– Приветствую тебя, сестра, – сказал он, глядя на нее с улыбкой, в которой мне почудилось что-то насмешливое. – Ого! Платье, отороченное пурпуром; изумрудное ожерелье и венец из золота, и кольца, и нагрудные украшения, – не хватает только скипетра! Почему ты так по-царски оделась, чтобы навестить столь скромную особу, как твой любящий брат? Ты являешься, как солнце, во тьму отшельнической кельи, и совсем ослепила бедного отшельника – или, точнее, отшельников, – и он указал на меня.
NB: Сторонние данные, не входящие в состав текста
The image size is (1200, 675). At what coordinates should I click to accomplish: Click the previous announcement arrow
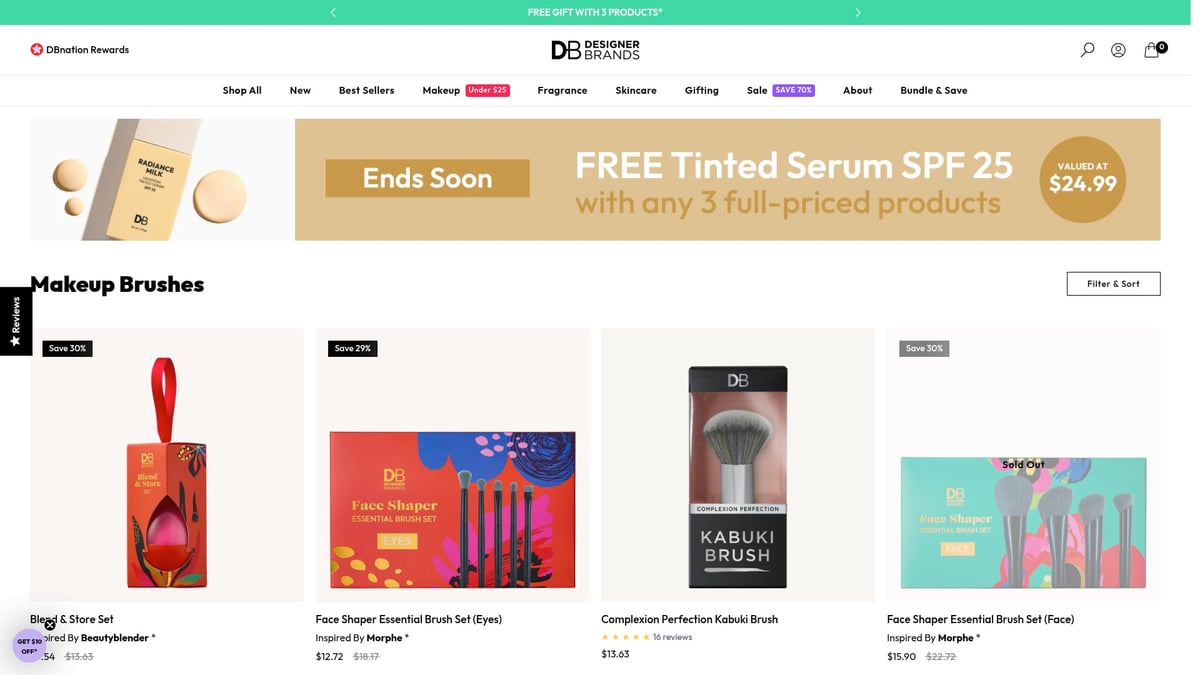click(333, 12)
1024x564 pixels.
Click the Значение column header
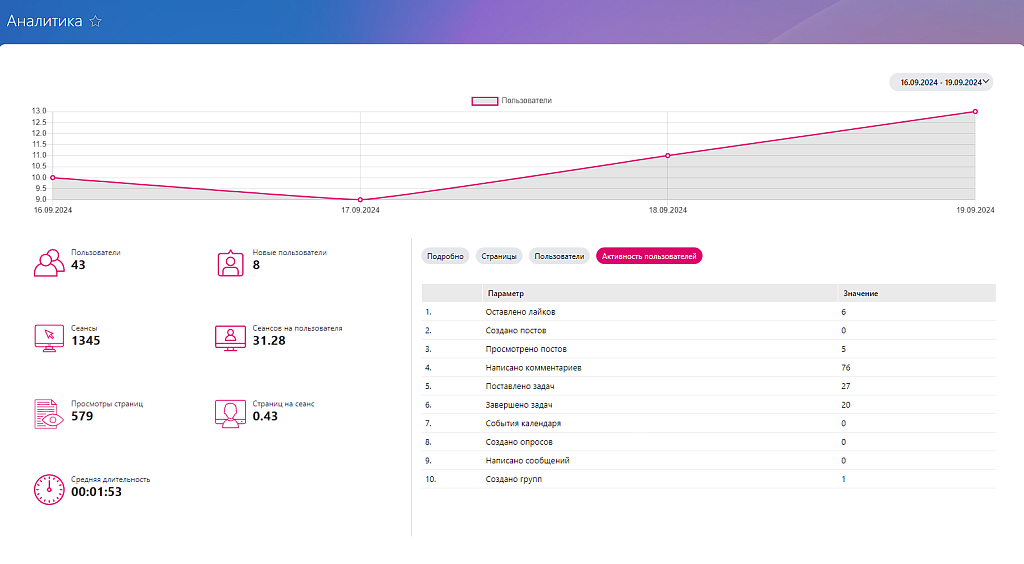click(861, 293)
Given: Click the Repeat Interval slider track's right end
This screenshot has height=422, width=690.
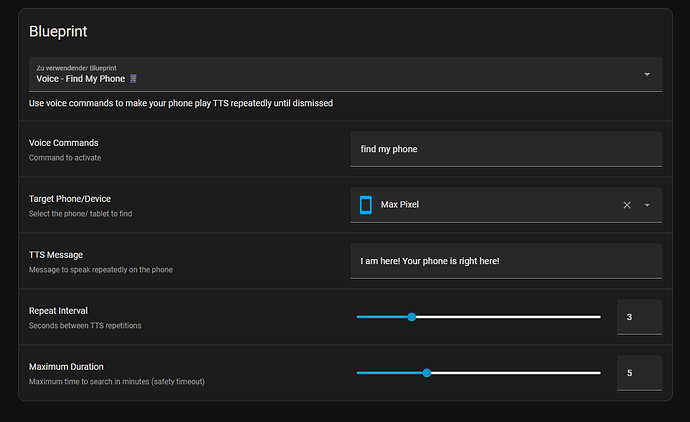Looking at the screenshot, I should click(x=598, y=317).
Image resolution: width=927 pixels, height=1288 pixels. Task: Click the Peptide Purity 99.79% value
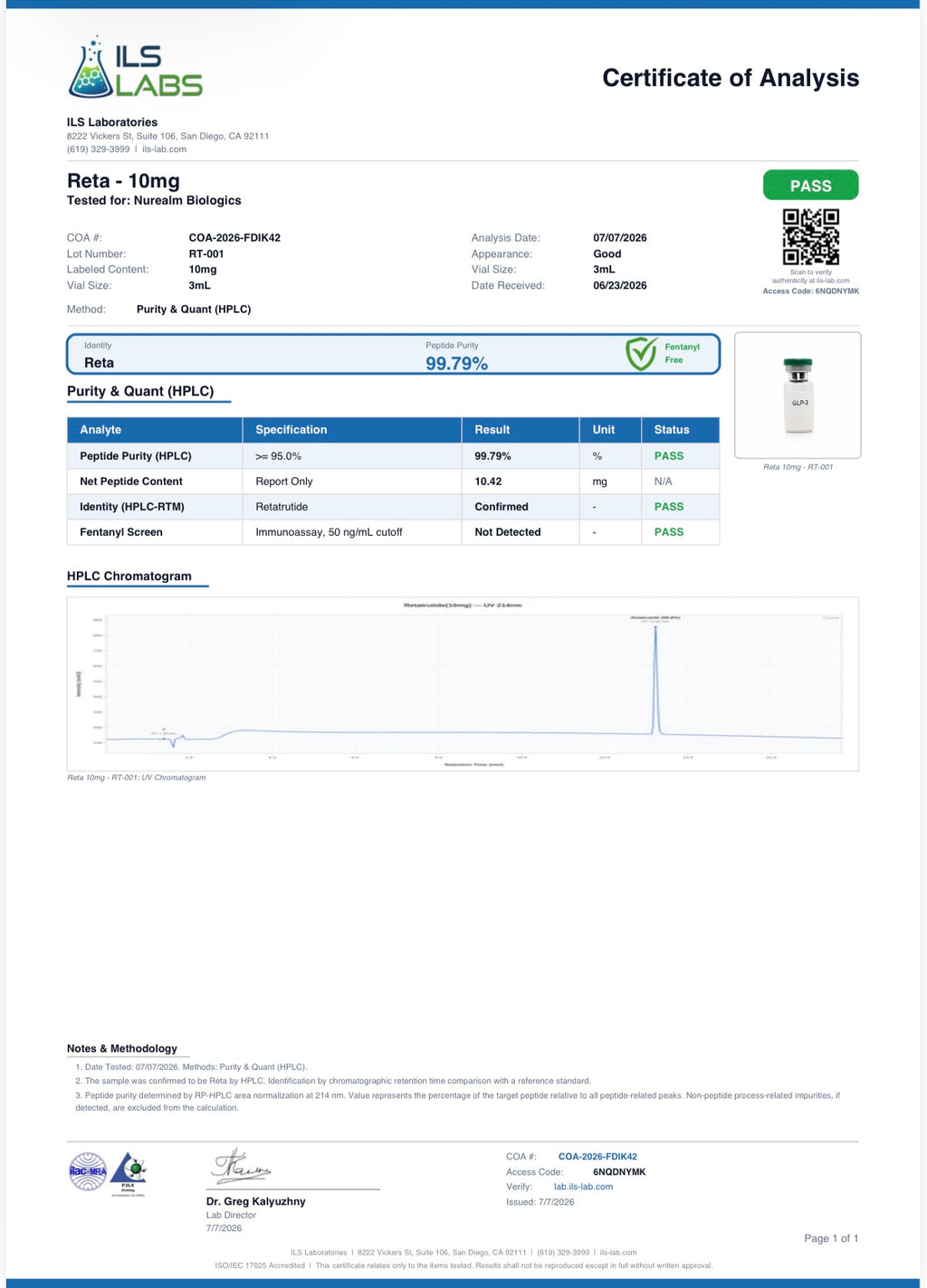coord(456,364)
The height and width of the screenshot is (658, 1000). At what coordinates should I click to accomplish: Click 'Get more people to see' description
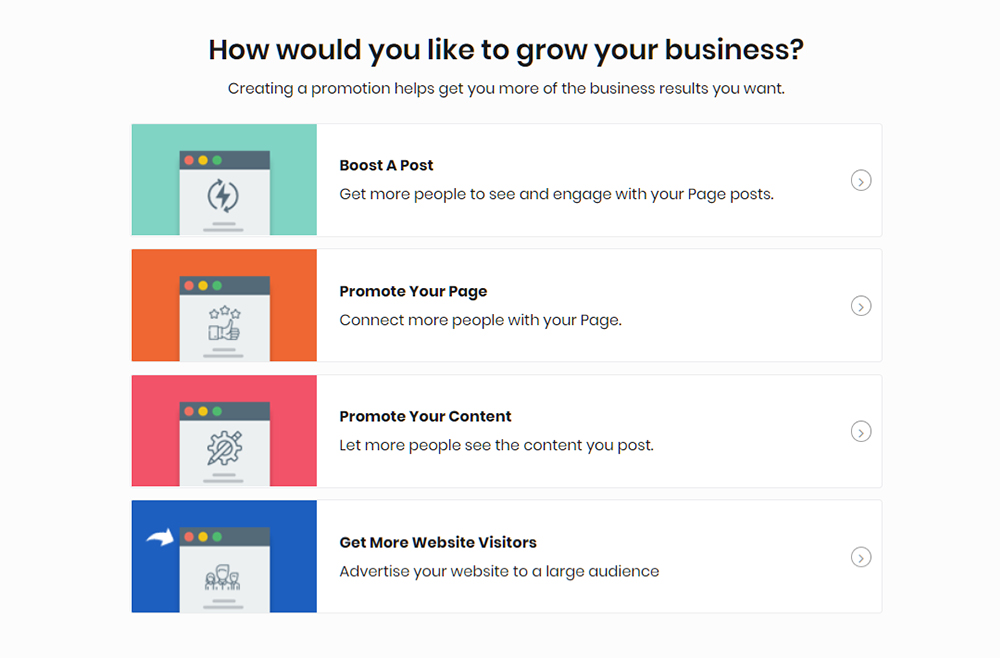pos(556,194)
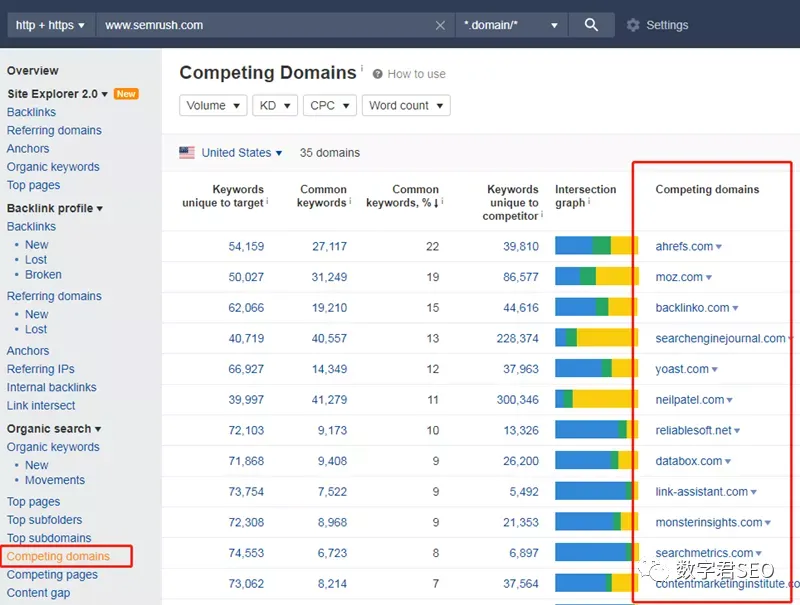800x605 pixels.
Task: Open the moz.com competing domain link
Action: tap(679, 277)
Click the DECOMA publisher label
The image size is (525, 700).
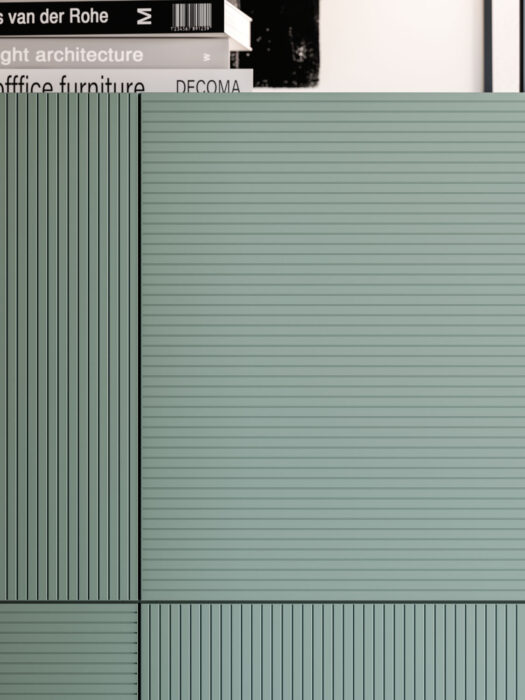point(208,86)
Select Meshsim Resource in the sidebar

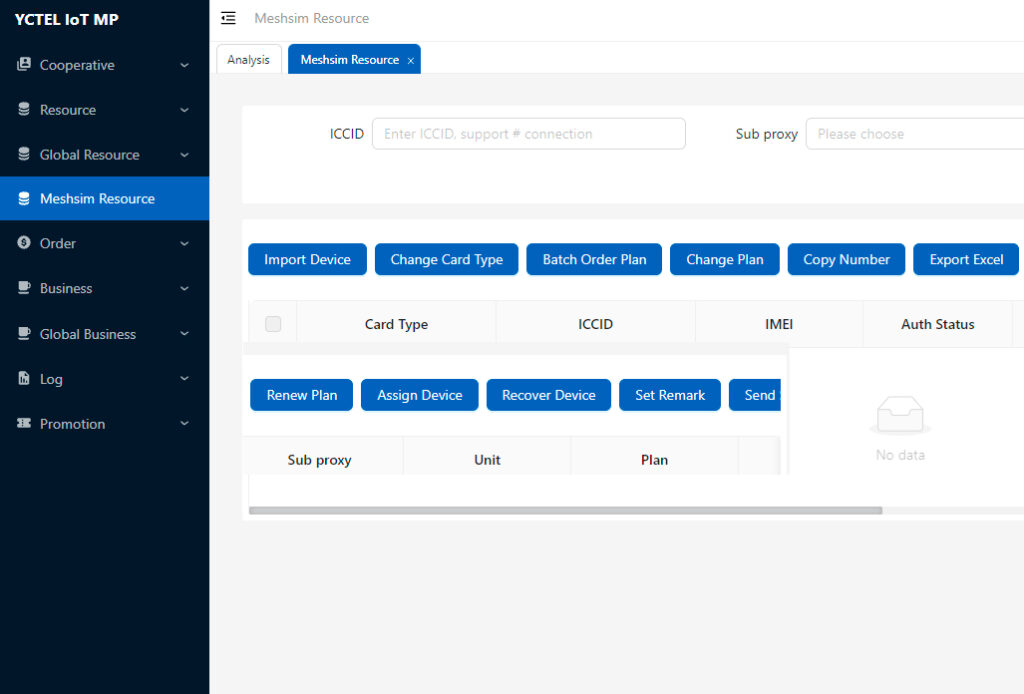pos(97,199)
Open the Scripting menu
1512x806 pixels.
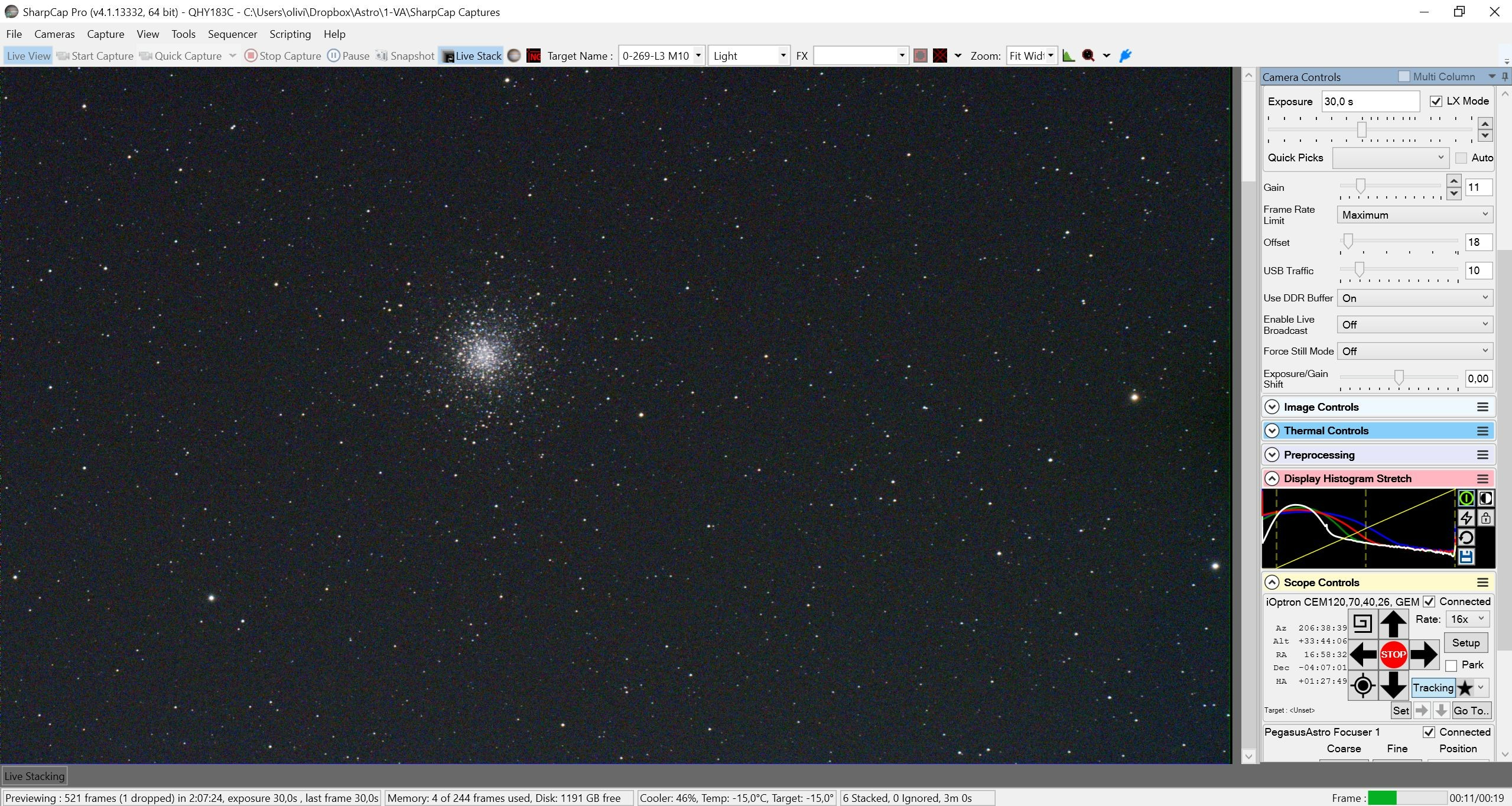290,34
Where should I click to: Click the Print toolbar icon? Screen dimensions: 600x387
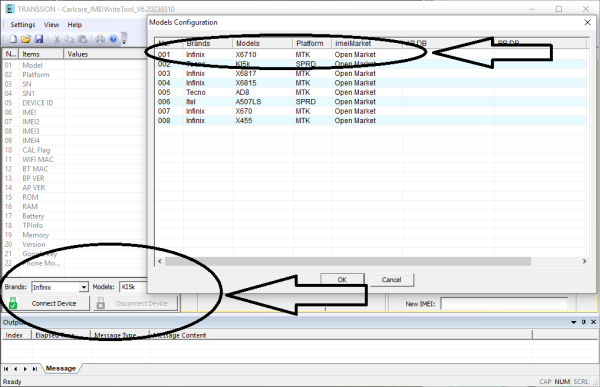pos(100,39)
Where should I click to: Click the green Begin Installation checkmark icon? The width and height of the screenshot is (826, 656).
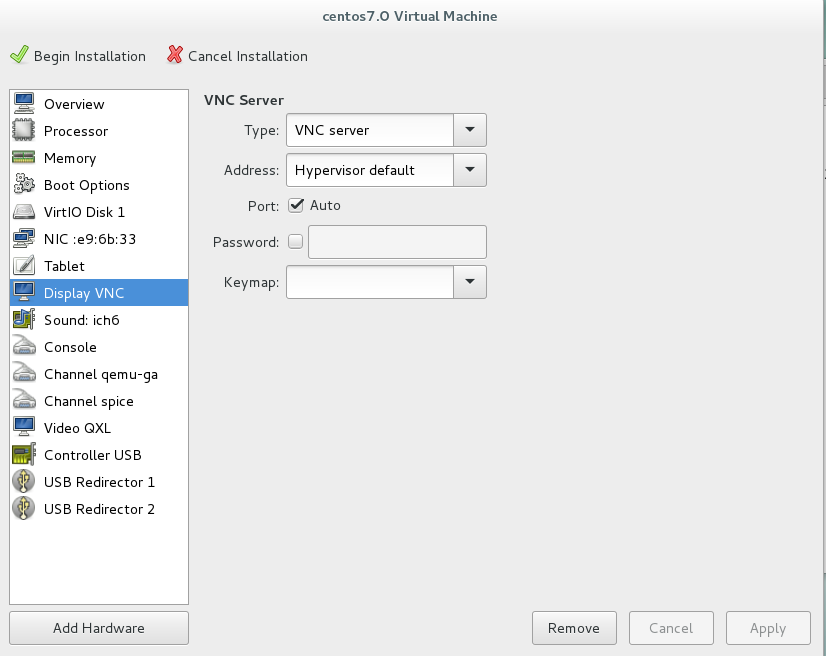coord(18,56)
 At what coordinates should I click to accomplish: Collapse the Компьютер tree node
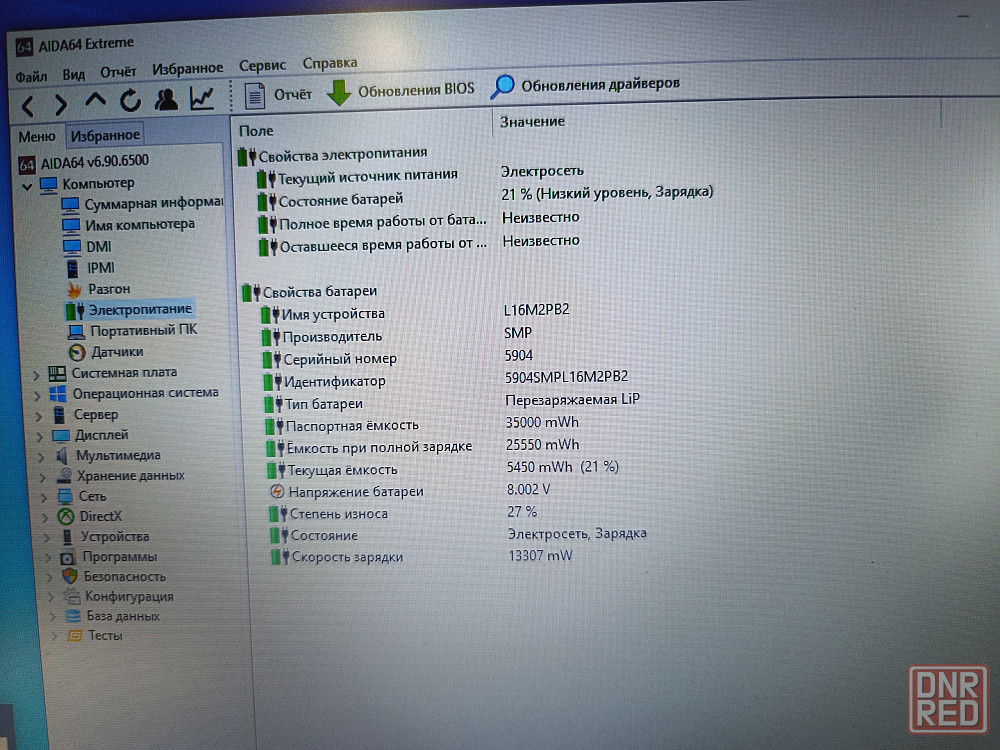pos(26,185)
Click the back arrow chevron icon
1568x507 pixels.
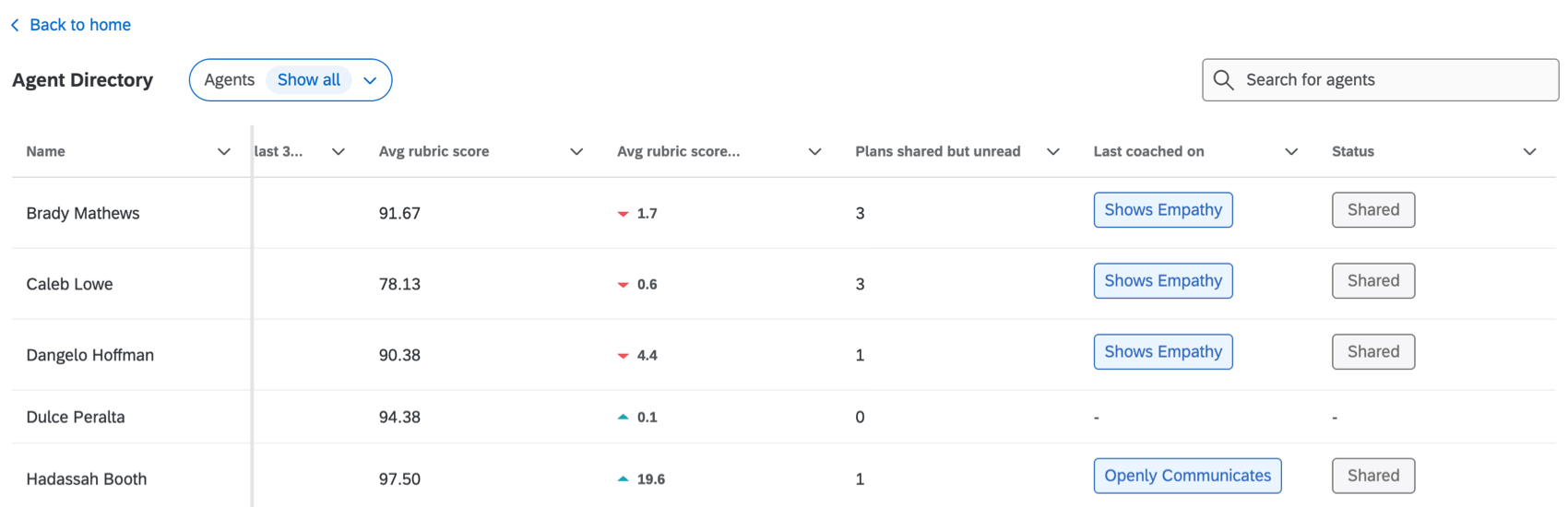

– Оставь свои шутки, Сети, – ответила она звучным, сильным голосом. – Оделась так потому, что это доставляет мне удовольствие. Кроме того, я ужинала с нашим отцом, а те, что сидят за столом фараона, должны быть одеты подобающим образом. Правда, я заметила, что иногда ты думаешь иначе.
– Вот как. Надеюсь, добрый бог, наш божественный родитель сегодня вполне здоров, раз ты так рано его покинула.
– Я покинула его потому, что он послал меня к тебе с поручением. – Она умолкла, пристально смотря на меня, и потом спросила: – Кто этот человек? Я его не знаю.
– Твоя беда, Таусерт, но дело можно поправить. Его зовут писец Ана, и он пишет странные истории, полные интереса, которые тебе следовало бы почитать, а то ты слишком поглощена внешней стороной жизни. Он из Мемфиса, а имя его отца – забыл, Ана, как звали твоего отца?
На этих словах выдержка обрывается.